Lisa Marie Münster Lisa Marie Münster | 05.10.2021

The start-up from Aachen develops devices for intensive care medicine, including a mobile ECMO device. Now a company from Shanghai has acquired the start-up Hemovent for 123 million euros.

Since the Corona pandemic at the latest, so-called ECMO devices have been known to take over the body's functions in the event of heart-lung failure. The smallest portable of these devices, called Mobybox, was developed by the start-up Hemovent. Now the Aachen-based company has been sold to the Shanghai-based medical device company Microport. The acquisition cost the Chinese up to 123 million euros.

"We are very pleased with our new partner MicroPort. We look forward to significantly expanding our business at our current location in Aachen, as well as expanding our international activities and distribution chains," says Christof Lenz, who heads Hemovent. Founded in 2013, the start-up develops various devices in the ECMO field, the abbreviation stands for Extracorporeal Membrane Oxygenation. So far, the mobile version of Hemovent's heart-lung machine has only been approved in Europe.

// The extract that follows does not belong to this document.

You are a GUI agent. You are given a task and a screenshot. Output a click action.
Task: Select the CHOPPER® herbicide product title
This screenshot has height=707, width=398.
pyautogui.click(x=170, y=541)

In China, the start-up assumes 100,000 applications per million inhabitants, a promising market. This is also where the buyer MicroPort Surgical BV, a subsidiary of MicroPort Scientific Corporation, is located. The acquisition is primarily strategically motivated: "The European Triangle of R&D and production centers in France, Italy and Germany is a long-term strategic layout of MicroPort to open up the European market," explains Chengyun Yue, head of MicroPort Surgery. And tells what his plans are with Hemovent: "After the closing of the transaction, MicroPort will focus on strengthening its technological innovation capabilities and large-scale industrialization capabilities in Germany, and leverage the synergy of global innovation resources."

The transaction is expected to close in the fourth quarter of 2021, pending full approvals.

Hemovent's largest shareholder is venture capitalist MIG Capital, which took Biontech and NFON, among others, public. It was also responsible for the sale of Siltectra to Infineon for 124 million euros. Two funds of MIG Capital own 27 percent of Hemovent, "We are very proud that we were able to be an important partner in this success story as lead investor. At the same time, the timing is ideal for the sale to a strategic partner. Within the framework of a globally operating medical technology group, Hemovent can take its business model and the commercialization of the devices to a new level in the future," Matthias Guth, Partner at MIG Capital, comments on the exit.